Rick Strahl's Weblog  

Wind, waves, code and everything in between...
.NET • C# • Markdown • WPF • All Things Web
Contact   •   Articles   •   Products   •   Support   •   Advertise
Sponsored by:
Markdown Monster - The Markdown Editor for Windows

Html and Uri String Encoding without System.Web


:P
On this page:

I’ve been revisiting and refactoring some of my old utility libraries recently. One of my classes is WebUtils which is – duh - Web specific and really didn’t need to be in this general utility library and so I moved it off into my Web support library that contains the brunt of Web specific behavior like custom controls and general ASP.NET helpers. The Westwind.Web project naturally contains a reference to System.Web because it’s a Web project.

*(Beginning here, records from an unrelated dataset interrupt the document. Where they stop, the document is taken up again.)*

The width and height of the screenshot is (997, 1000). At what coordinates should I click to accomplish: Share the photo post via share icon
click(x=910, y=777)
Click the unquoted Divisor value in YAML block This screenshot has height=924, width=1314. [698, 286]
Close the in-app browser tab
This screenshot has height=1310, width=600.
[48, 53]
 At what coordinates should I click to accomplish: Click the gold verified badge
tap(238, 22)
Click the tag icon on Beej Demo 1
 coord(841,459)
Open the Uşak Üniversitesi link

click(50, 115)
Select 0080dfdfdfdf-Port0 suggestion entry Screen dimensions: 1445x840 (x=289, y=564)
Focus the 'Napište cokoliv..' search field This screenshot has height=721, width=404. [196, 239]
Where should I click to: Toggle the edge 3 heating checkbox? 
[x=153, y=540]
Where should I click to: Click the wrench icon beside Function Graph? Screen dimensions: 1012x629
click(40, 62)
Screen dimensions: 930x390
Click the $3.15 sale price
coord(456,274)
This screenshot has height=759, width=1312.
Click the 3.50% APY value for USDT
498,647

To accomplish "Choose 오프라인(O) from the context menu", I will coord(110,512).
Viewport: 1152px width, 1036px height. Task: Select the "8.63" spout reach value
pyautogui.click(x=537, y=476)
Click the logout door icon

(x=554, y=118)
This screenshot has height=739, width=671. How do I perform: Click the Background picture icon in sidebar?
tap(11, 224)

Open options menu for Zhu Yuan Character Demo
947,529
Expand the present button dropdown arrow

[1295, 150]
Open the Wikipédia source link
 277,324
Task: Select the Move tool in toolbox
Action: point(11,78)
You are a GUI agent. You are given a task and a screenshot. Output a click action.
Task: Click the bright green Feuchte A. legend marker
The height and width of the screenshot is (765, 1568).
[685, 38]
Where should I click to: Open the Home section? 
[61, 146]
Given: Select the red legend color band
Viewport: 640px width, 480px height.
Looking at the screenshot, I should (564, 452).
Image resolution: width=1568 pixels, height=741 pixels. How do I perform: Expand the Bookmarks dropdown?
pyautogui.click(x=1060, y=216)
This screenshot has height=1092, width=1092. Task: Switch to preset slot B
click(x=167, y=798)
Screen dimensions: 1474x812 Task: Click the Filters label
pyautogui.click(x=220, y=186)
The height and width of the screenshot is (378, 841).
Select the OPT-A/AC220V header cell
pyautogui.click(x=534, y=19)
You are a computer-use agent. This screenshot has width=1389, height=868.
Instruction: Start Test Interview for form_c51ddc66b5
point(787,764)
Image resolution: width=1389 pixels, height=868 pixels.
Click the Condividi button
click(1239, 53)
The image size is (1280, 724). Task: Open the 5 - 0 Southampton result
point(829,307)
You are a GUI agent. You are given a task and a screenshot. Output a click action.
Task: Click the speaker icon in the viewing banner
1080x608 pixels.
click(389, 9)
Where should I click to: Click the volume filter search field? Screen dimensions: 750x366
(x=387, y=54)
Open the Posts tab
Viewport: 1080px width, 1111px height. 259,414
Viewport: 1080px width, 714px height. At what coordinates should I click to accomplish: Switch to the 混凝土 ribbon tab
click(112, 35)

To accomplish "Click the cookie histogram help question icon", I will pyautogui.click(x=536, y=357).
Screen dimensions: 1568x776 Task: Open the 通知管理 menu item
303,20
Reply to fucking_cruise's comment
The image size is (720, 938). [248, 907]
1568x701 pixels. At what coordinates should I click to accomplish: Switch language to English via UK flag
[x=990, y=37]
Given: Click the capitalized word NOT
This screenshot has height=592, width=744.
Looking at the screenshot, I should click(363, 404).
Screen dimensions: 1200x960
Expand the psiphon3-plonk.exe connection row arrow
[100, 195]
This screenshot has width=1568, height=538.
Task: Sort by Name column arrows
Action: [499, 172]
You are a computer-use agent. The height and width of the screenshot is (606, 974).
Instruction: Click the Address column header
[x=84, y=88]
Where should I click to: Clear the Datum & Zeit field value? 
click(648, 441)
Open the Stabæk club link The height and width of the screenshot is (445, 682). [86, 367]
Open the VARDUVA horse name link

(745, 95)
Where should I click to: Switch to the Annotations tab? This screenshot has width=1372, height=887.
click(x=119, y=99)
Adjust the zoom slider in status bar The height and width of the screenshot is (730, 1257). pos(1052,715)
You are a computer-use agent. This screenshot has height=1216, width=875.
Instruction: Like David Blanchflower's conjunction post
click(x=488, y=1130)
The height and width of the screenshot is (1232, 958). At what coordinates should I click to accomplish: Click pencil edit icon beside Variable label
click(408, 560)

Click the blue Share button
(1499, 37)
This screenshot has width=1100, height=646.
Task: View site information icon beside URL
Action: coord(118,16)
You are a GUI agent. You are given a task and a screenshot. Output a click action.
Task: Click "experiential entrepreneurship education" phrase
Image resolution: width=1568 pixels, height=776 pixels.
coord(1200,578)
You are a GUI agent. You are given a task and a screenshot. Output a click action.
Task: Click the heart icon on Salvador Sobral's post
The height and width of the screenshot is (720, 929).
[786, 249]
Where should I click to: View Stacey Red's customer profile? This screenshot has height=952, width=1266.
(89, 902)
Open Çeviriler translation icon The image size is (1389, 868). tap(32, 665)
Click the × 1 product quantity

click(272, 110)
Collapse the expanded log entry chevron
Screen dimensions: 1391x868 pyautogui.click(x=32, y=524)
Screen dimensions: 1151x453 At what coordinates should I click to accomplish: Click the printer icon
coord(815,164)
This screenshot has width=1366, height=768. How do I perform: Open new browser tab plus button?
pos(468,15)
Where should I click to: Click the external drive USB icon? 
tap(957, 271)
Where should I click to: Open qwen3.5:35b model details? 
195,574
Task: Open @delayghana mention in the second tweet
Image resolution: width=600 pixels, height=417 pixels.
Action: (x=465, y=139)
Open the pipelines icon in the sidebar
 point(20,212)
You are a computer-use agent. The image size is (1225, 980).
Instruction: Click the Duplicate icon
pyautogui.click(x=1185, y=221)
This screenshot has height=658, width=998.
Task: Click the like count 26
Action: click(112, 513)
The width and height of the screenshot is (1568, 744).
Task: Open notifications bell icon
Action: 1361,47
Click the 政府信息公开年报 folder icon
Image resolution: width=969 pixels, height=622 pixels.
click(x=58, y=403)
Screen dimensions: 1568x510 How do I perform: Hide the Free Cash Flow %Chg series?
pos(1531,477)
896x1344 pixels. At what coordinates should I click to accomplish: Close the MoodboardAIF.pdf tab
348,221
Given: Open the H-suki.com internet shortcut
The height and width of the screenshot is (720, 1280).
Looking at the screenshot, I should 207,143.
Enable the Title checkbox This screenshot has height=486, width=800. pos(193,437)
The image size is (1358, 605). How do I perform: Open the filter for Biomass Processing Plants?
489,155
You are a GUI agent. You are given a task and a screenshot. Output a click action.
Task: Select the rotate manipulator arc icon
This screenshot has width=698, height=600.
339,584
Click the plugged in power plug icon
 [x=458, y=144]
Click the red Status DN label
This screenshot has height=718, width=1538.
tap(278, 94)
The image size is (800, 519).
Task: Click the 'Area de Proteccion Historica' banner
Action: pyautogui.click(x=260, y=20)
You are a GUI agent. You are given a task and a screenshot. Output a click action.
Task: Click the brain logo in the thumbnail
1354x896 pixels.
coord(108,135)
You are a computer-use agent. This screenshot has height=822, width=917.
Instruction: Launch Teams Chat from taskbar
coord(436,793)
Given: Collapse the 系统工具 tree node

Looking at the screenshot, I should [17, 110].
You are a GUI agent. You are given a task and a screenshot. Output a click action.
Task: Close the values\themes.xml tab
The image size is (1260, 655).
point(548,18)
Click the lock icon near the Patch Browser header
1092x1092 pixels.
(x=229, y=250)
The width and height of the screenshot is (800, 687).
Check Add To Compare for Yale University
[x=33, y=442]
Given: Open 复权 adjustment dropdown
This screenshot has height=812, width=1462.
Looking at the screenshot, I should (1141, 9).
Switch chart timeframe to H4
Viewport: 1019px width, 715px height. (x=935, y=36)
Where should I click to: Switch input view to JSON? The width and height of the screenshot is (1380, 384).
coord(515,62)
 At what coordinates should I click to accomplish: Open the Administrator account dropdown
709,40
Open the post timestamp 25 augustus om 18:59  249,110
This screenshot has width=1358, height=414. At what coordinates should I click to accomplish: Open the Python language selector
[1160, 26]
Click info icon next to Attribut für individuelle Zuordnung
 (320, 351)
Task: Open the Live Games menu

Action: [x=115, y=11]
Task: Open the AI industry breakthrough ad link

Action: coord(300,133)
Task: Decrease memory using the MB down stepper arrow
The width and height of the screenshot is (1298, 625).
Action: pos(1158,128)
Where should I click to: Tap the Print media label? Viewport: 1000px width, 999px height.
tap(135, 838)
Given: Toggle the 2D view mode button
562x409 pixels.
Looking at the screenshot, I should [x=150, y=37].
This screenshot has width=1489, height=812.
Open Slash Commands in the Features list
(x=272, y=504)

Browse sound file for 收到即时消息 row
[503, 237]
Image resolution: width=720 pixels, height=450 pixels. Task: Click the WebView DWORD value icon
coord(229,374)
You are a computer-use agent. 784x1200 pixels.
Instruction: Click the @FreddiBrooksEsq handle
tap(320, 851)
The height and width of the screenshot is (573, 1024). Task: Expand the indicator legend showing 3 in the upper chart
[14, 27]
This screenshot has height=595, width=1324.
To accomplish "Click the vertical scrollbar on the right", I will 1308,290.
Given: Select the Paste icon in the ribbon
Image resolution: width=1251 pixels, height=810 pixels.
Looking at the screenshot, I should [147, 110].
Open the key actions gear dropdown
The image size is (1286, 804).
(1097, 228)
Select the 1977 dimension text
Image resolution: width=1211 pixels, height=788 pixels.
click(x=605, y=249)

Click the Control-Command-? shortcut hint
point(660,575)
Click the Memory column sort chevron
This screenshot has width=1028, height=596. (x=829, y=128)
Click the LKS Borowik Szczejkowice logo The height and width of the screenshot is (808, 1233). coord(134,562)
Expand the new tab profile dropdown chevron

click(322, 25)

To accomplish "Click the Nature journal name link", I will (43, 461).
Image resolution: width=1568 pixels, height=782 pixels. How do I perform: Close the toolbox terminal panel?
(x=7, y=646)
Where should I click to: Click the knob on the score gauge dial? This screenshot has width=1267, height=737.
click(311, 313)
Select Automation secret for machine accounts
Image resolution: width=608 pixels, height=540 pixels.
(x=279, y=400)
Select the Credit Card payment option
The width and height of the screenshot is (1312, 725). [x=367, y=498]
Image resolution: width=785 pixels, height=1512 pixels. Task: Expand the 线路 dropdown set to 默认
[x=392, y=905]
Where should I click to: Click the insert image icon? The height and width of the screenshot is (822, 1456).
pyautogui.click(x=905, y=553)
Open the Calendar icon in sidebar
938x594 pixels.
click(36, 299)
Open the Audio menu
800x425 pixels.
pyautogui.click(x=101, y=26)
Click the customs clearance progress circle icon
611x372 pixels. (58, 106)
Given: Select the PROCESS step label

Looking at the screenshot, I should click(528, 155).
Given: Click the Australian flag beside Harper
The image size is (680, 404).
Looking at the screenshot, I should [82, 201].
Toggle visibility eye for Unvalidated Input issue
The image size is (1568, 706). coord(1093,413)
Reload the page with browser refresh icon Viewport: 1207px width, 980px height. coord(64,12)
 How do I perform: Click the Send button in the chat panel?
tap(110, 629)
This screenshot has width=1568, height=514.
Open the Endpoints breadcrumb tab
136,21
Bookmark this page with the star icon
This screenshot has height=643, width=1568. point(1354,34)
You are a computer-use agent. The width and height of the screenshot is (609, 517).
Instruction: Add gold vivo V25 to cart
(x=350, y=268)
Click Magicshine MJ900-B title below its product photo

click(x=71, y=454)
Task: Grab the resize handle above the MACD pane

After removing the Web functionality from the Westwind.Utilities project I thought I could safely ditch the System.Web reference from the project, but alas I hit a snag – there was still a dependency for the HttpUtility class to provide UrlEncoding/Decoding and HtmlEncoding. Part of the Utilities project includes communication classes that use Http access and interact with Web servers so UrlEncoding at the very least is still a requirment and HtmlEncoding and UrlDecoding comes up in a few places as well.

So the problem is that the only comprehensive set of of UrlEncoding/Decoding and HtmlEncoding/Decoding features available in the .NET framework live in System.Web. Which is a bad design choice – these are general features that probably should live in System.Net. It turns out System.Uri contains Url encoding/decoding functionality but HtmlEncoding is not to be found outside of System.Web.

Now I could add a System.Web dependency to my Utility library – but that just doesn’t sit well with me. It forces System.Web into the loaded assembly  list of any application consuming the library. Now normally I’m not a stickler for including a an assembly here or there, but System.Web is quite a honker and loading it into your app will add a good 2.5 megs to the memory footprint just for loading it. And for just the privilege of Url and Html Encoding/Decoding that’s quite a bit of overhead. It also slows down load time as the assembly is read on system startup etc.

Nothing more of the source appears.